REQUIRED TASK: Render each line of the material below as a Markdown table with two columns, Row and Text, numbering the rows and skipping blank lines. Omit the pictures.

SOURCE DATA:
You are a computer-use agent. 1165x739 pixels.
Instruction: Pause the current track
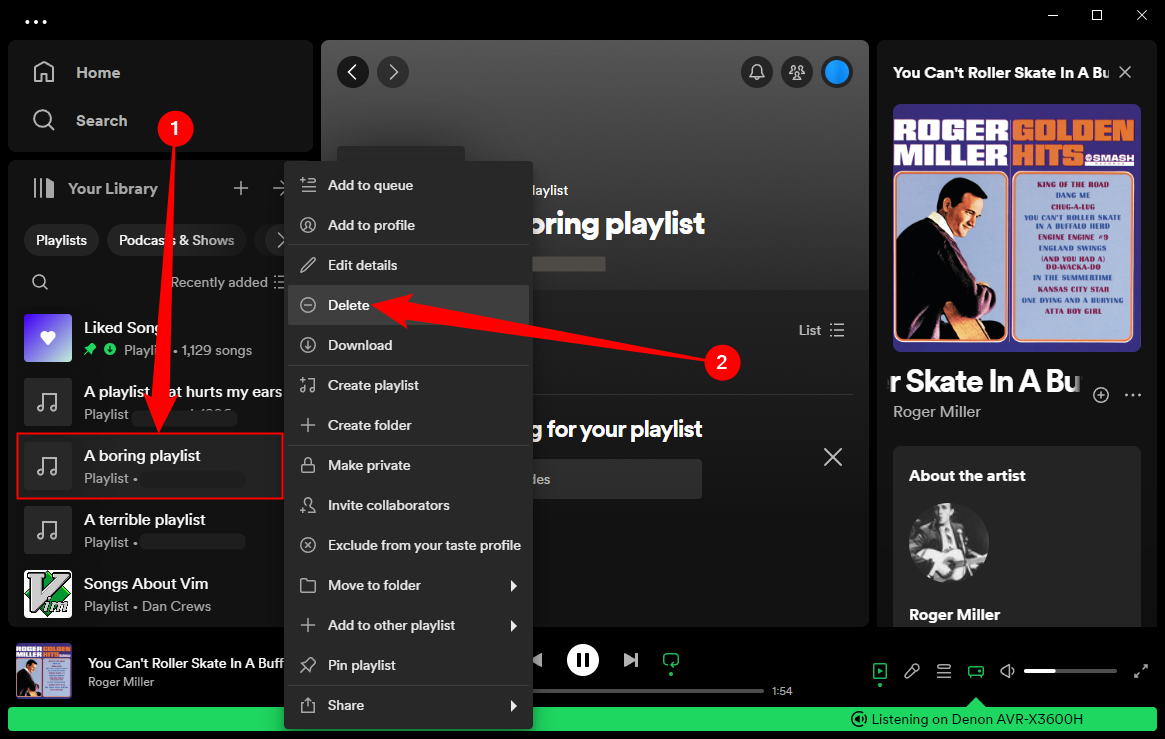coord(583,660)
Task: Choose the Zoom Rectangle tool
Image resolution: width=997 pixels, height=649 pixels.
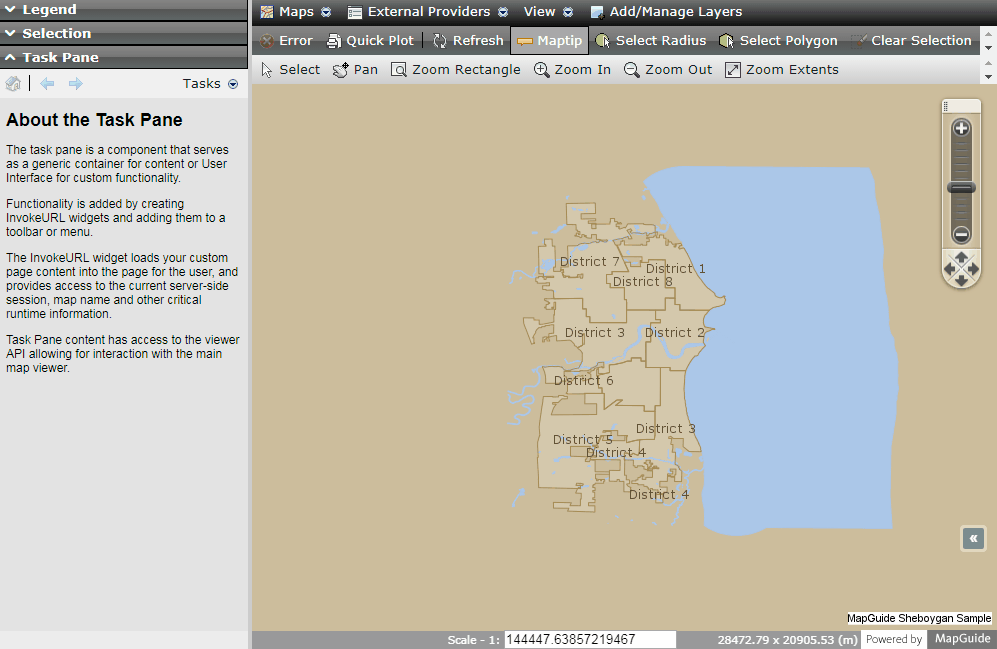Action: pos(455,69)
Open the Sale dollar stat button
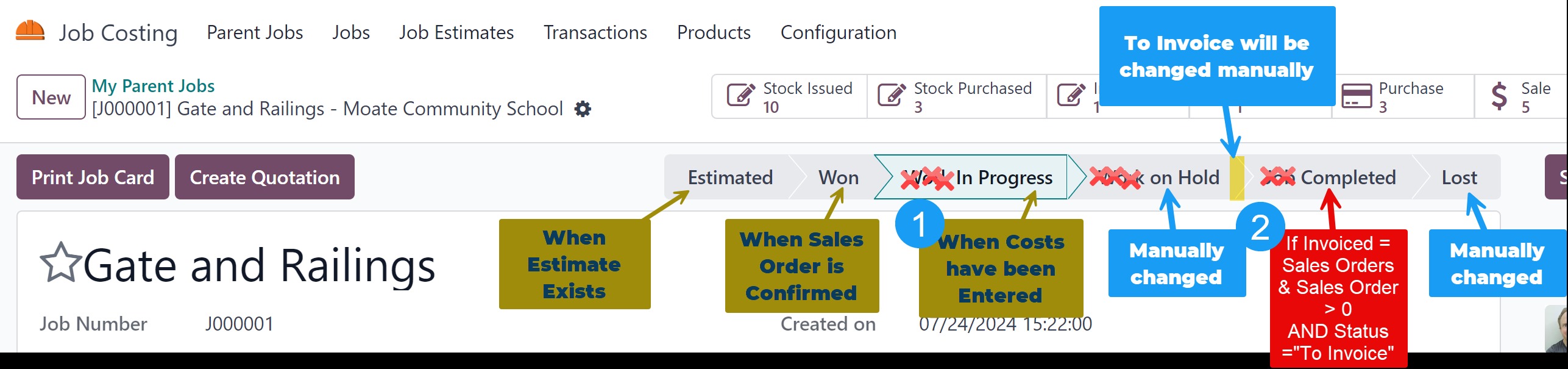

EXPECTED ANSWER:
| Row | Text |
|---|---|
| 1 | You are a computer-use agent. 1165x739 pixels. |
| 2 | Instruction: Pause the current track |
| 3 | coord(583,660) |
| 4 | Task: Choose the Zoom Rectangle tool |
| 5 | Image resolution: width=997 pixels, height=649 pixels. |
| 6 | Action: pos(455,69) |
| 7 | Open the Sale dollar stat button |